+++ Provided data +++

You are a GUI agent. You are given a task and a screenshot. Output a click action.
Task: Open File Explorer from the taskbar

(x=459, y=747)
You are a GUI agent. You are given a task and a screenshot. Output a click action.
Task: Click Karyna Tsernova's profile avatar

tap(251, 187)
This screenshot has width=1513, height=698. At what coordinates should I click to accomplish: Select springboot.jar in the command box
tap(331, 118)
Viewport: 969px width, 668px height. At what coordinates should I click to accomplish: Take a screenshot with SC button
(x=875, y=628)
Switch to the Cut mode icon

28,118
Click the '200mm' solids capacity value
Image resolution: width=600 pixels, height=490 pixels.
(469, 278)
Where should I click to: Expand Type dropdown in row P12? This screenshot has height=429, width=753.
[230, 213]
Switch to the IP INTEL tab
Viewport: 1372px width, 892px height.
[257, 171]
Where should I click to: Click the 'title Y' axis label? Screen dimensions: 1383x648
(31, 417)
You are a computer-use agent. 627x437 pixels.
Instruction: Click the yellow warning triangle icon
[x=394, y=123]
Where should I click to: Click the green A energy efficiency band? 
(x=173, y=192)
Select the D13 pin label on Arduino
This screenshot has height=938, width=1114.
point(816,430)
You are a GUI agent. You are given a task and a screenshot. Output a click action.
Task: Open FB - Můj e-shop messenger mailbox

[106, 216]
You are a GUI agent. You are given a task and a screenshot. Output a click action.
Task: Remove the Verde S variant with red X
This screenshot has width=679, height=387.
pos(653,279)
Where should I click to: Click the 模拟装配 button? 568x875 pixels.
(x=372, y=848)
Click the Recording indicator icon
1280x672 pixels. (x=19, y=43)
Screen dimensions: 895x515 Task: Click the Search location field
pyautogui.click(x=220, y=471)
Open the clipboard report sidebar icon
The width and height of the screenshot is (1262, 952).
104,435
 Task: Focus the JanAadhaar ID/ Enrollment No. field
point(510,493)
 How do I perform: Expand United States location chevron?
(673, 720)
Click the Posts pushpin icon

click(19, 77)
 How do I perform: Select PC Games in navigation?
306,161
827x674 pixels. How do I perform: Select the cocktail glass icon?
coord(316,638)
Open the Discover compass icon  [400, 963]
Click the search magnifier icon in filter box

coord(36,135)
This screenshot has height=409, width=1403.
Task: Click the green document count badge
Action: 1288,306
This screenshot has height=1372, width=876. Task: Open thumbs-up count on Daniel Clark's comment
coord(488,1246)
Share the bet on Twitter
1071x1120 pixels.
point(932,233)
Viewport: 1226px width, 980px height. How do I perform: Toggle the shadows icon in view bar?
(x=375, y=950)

+++

__Exercise details__: Reproduce the entire listing above, line for line, without changing anything.

__Task solution__:
You are a GUI agent. You are given a task and a screenshot. Output a click action.
Task: Open File Explorer from the taskbar

(x=459, y=747)
You are a GUI agent. You are given a task and a screenshot. Output a click action.
Task: Click Karyna Tsernova's profile avatar

tap(251, 187)
This screenshot has width=1513, height=698. At what coordinates should I click to accomplish: Select springboot.jar in the command box
tap(331, 118)
Viewport: 969px width, 668px height. At what coordinates should I click to accomplish: Take a screenshot with SC button
(x=875, y=628)
Switch to the Cut mode icon

28,118
Click the '200mm' solids capacity value
Image resolution: width=600 pixels, height=490 pixels.
(469, 278)
Where should I click to: Expand Type dropdown in row P12? This screenshot has height=429, width=753.
[230, 213]
Switch to the IP INTEL tab
Viewport: 1372px width, 892px height.
[257, 171]
Where should I click to: Click the 'title Y' axis label? Screen dimensions: 1383x648
(31, 417)
You are a computer-use agent. 627x437 pixels.
Instruction: Click the yellow warning triangle icon
[x=394, y=123]
Where should I click to: Click the green A energy efficiency band? 
(x=173, y=192)
Select the D13 pin label on Arduino
This screenshot has height=938, width=1114.
point(816,430)
You are a GUI agent. You are given a task and a screenshot. Output a click action.
Task: Open FB - Můj e-shop messenger mailbox

[106, 216]
You are a GUI agent. You are given a task and a screenshot. Output a click action.
Task: Remove the Verde S variant with red X
This screenshot has width=679, height=387.
pos(653,279)
Where should I click to: Click the 模拟装配 button? 568x875 pixels.
(x=372, y=848)
Click the Recording indicator icon
1280x672 pixels. (x=19, y=43)
Screen dimensions: 895x515 Task: Click the Search location field
pyautogui.click(x=220, y=471)
Open the clipboard report sidebar icon
The width and height of the screenshot is (1262, 952).
104,435
 Task: Focus the JanAadhaar ID/ Enrollment No. field
point(510,493)
 How do I perform: Expand United States location chevron?
(673, 720)
Click the Posts pushpin icon

click(19, 77)
 How do I perform: Select PC Games in navigation?
306,161
827x674 pixels. How do I perform: Select the cocktail glass icon?
coord(316,638)
Open the Discover compass icon  [400, 963]
Click the search magnifier icon in filter box

coord(36,135)
This screenshot has height=409, width=1403.
Task: Click the green document count badge
Action: 1288,306
This screenshot has height=1372, width=876. Task: Open thumbs-up count on Daniel Clark's comment
coord(488,1246)
Share the bet on Twitter
1071x1120 pixels.
point(932,233)
Viewport: 1226px width, 980px height. How do I perform: Toggle the shadows icon in view bar?
(x=375, y=950)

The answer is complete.